Metin Arditi nous offre avec « L’Île de la Française » un roman dense et mystérieux, explorant les thèmes de l’exil, de l’art et de la quête identitaire. L’intrigue se déroule sur l’île grecque de Saint-Spyridon, où la photographe parisienne Odile est profondément attachée malgré les blessures du passé. L’île devient une métaphore puissante de l’exil et de la nostalgie, ce « nostos » douloureux qui étreint Odile et donne au roman une résonance universelle. Autour d’elle se nouent des relations filiales complexes avec sa fille Pénélope et la jeune Clio, devenue moniale. La photographie, art de prédilection d’Odile, est au cœur du roman. Lorsque Clio introduit un appareil photo au monastère, c’est tout l’ordre établi qui vacille.

L’art devient un ferment de libération, un souffle de vie qui balaye les interdits. Arditi explore avec justesse le poids des secrets et des non-dits qui façonnent la communauté insulaire. La disparition de Pénélope agit comme un révélateur des drames enfouis, faisant basculer les destins. Avec une écriture intense et envoûtante, Metin Arditi touche à l’universel en explorant les blessures intimes qui font notre humanité. Au-delà de son ancrage grec, « L’Île de la Française » est une méditation sur la condition humaine et cette quête éperdue de sens qui fait notre grandeur et notre misère. Un roman bouleversant qui résonne longtemps après sa lecture.

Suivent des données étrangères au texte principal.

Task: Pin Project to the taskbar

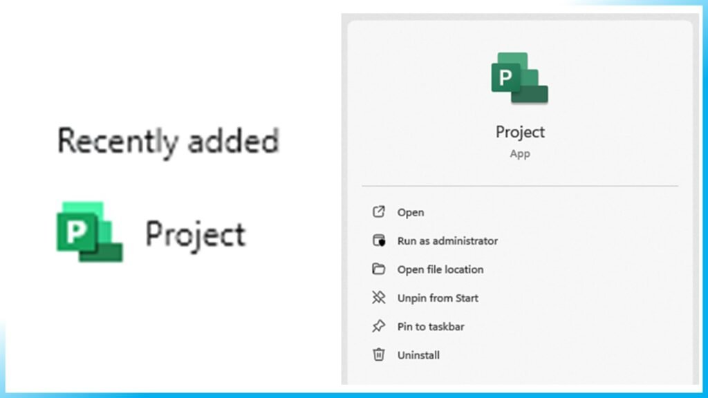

Azza Filali, Malentendues, publié par les éditions Elyzad

Azza Filali, figure de la littérature tunisienne contemporaine, explore avec finesse dans « Malentendues » la condition féminine dans la Tunisie d’aujourd’hui. Le roman suit Emna Laamiri, brillante avocate chargée d’évaluer l’autonomie des femmes rurales à Djerba, dans le village traditionnel de Tezdaïne. Cette immersion confronte Emna, femme moderne et émancipée, à une réalité où les rôles genrés sont strictement définis. Ce décalage est source de malentendus mais ouvre aussi la voie à un dialogue fécond entre deux univers opposés. Loin des clichés, Azza Filali dépeint une galerie de personnages féminins forts et divers, reflétant la complexité des expériences féminines tunisiennes.

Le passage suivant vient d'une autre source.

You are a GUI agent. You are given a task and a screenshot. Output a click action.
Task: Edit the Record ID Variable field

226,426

Le roman explore le choc des cultures et la confrontation modernité-tradition. Emna incarne une modernité qui se heurte aux coutumes ancestrales. Mais l’auteure nuance, montrant que tradition ne rime pas avec immobilisme. Elle invite à repenser les préjugés, à trouver un équilibre où les femmes s’émanciperaient sans renier leur identité culturelle. Au-delà de son ancrage tunisien, « Malentendues » porte une réflexion universelle sur l’émancipation et la quête identitaire. À travers Emna, Filali montre la complexité de ce processus, les obstacles extérieurs et intérieurs. Cette quête de soi, si intime soit-elle, touche à la condition humaine. Avec une écriture ciselée et empathique, Azza Filali signe un roman d’une grande finesse, entre justesse psychologique et portée universelle. « Malentendues » est appelé à devenir une référence de la littérature tunisienne contemporaine.